Germany had a past tense with Israel but wants future to be perfect

Germany had a past tense with Israel mired in the scars of the Holocaust. Time became the great healer and the changing dynamics were shaped by Germany’s sense of guilt and Israel’s desire to move on. 

Germany’s genocide of six million Jews between 1933 and 1945 when Adolf Hitler turned anti-Semitism into holocaust has shaped its policymaking post World War II and shaped its view of the world.

Shani Louk, a German woman, was among 1,300 Israelis killed in a Hamas attack in Israel. German Chancellor Olaf Scholz was quick to condemn the terror unequivocally. “What we saw on the Gaza border was beyond a pogrom. We saw a sluaghterhouse,” Scholz said.

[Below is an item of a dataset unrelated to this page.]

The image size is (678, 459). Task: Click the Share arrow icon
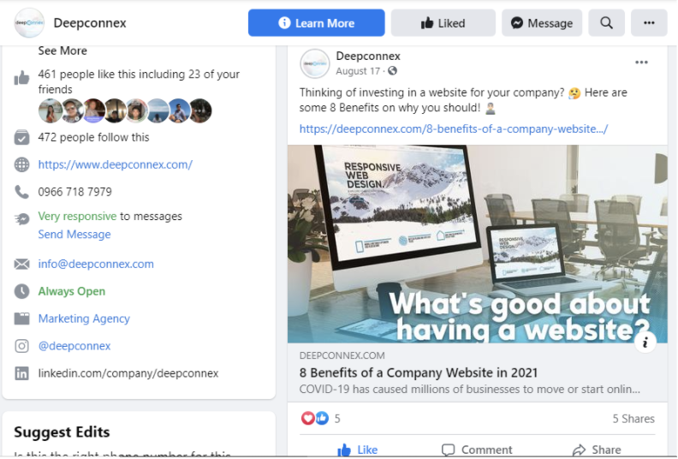[579, 450]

Germany’s unstinted support for the Jewish nation and opposition to terror became all the more apparent when Scholz declared his country’s decision to side with Israel in the German Parliament Bundestag. “At this moment, there is only one place for Germany. That is the side of Israel,” Scholz said.

“That’s what we mean when we say, ‘Israel’s security is German ‘reason of state.'”

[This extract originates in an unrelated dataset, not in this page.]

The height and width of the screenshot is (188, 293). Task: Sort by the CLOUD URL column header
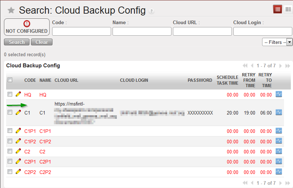(67, 80)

Incidentally, Scholz became the first Western leader to visit Israel after the Hamas attacks. The foundation of the Israel-German relationship was being laid for some time. Iarael’s fear of attack by Iran significantly drew the Jewish nation close to Germany in 2022 when the ex-PM Yair Lapid visited Germany. Israel’s ambassador in Berlin Ron Prosor also came up with a big statement. 

He mentioned German-Israeli relations as the most intense strategic relationship that Israel has with Europe after the US.